What is needed is some kind of picture of the posterior _distribution_ over ARG space instead of a single point estimate. Unfortunately, the optimal route to producing such a summary is currently an open research question. However, Bacter provides an implementation of an algorithm for constructing a qualitative summary which is similar in spirit to the algorithms which BEAST and other Bayesian phylogenetic packages use to summarize distributions over tree space.

To produce a summary ARG, open the “AppStore” program that is distributed with BEAST 2.

Ensure the ACGAnnotator icon is highlighted, then press the Launch button. This will open a dialog from which you can select the ACG (tree) log file and the name and location of the file to which the summary is written. In addition, you can adjust:

The burn-in percentage: the percentage of the tree log file which will be ignored to account for the samples that were taken before the MCMC reached convergence.
The position summary method: this affects the way that the internal node ages of the summary tree are chosen. The default is to use the mean of the node ages present in the sampled ARGs.
The posterior conversion support threshold: this is the percentage of sampled ARGs which must contain a given conversion for it to be included in the summary tree. (This is conceptually similar to the threshold for clade inclusion in a majority-rule consensus tree.)

For this tutorial, ensure the ACG (tree) log file generated by the above analysis is selected and choose summary.tree as the output file name. Leave the burn-in fraction at 10% and keep MEAN as the position summary method, but lower the conversion support threshold to 30%. This means that conversions will only have to appear in 30% of the sampled ARGs to be included in the summary. The dialog should now look like the following image:

Pressing the “Analyze” button will bring up an additional window which will report on the progress of creating the summary tree. As there are only a few hundred ARGs present in our log file, this process should only take a few seconds. Once it is complete, press the Close button. You can also exit the AppStore.

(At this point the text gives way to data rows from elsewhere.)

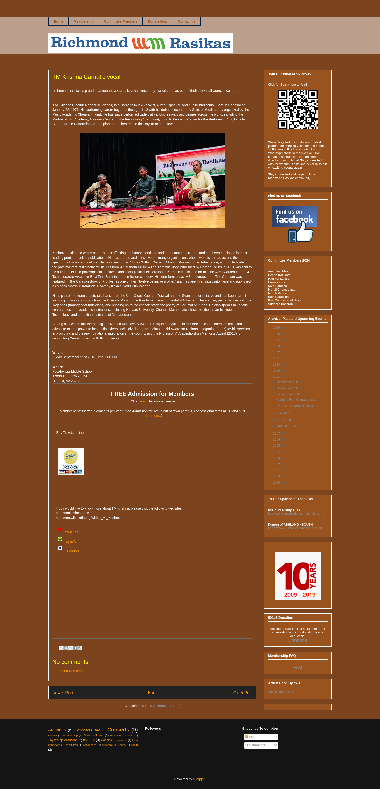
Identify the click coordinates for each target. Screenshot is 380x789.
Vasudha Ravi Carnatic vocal (296, 399)
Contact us (186, 21)
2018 (277, 376)
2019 (277, 370)
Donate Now (157, 21)
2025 (277, 334)
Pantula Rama (93, 735)
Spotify (66, 542)
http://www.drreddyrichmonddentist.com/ (296, 513)
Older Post (243, 693)
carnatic (89, 740)
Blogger (199, 779)
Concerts (118, 730)
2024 (277, 340)
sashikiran (72, 745)
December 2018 (288, 382)
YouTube (67, 532)
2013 (277, 458)
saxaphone (90, 745)
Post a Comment (71, 671)
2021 (277, 358)
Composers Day (87, 730)
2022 (277, 352)
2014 (277, 452)
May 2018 (284, 413)
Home (58, 21)
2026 (277, 327)
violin (134, 745)
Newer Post (62, 693)
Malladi (52, 735)
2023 (277, 346)
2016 (277, 439)
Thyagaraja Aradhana (63, 740)
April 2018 (284, 419)
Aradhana (57, 730)
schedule (107, 745)
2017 (277, 433)
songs (122, 745)
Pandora (68, 551)
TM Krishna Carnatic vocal (294, 405)
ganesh (122, 740)
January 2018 (287, 426)
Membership (84, 21)
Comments (255, 745)
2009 (277, 482)
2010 (277, 476)
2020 (277, 364)
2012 (277, 464)
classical (107, 740)
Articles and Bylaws (281, 692)
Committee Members (120, 21)
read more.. (152, 416)
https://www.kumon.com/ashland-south (295, 528)
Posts (251, 737)
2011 (277, 470)
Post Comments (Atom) (162, 706)
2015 (277, 445)
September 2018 (289, 394)
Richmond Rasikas (57, 14)
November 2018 (288, 388)
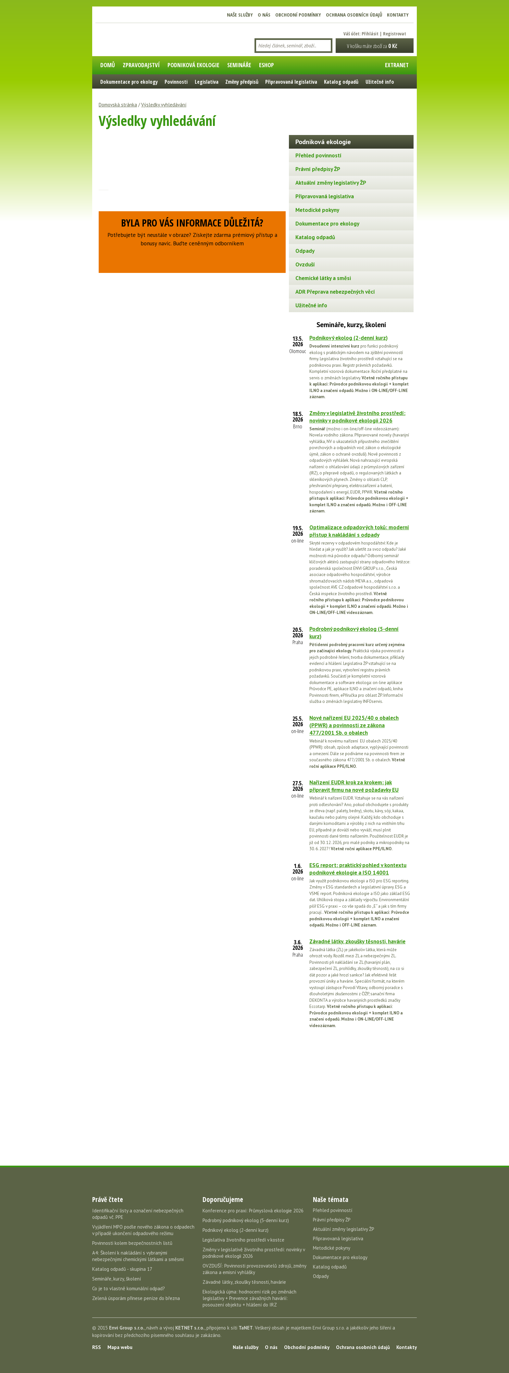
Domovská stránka (118, 105)
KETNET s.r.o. (190, 1328)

Loading the file summary.tree in IcyTree should produce something similar to the following figure. (Edges have been coloured by “locus”, the opacity of recombinant edges indicates their posterior support and they have been labelled with the sites affected by the corresponding conversion. Error bars indicating the node age 95% HPD intervals have also been included.)

For comparison, the following depicts the true ARG that was used to produce the simulated data:

Although the inference has recovered many features of the true ARG, fewer features appear in the summary than were present in reality. This is a side-effect of the summary procedure, which includes only those features that have adequate support. Features in the original which did not produce a strong signal in the data do not appear in the summary. In addition, since the chain has not completely converged to the true posterior, running the algorithm for more steps will no-doubt recover a greater fraction of the conversions.

In addition, notice the pair of low-support conversions between the clonal frame edges above leaf nodes t3 and t5/t14. These edges correspond to almost precisely the same sites on locus A. These two conversions actually represent uncertainty in the source edge of a single conversion coming from either t5 or t14 to arrive at t3. (From the true ARG we see that the fragment actually comes from t5.) It is important to be aware of this artifact of the summary procedure. Even if a single connection point of a recombinant edge is known with a high degree of confidence, uncertainty in the location of the other point may cause the conversion to appear as a number of lower-support edges.

Wrapping up

This completes the first tutorial. In a future tutorial we will demonstrate how to use Bacter to perform non-parametric inference of population dynamics (Bayesian Skyline Plots from ARGs).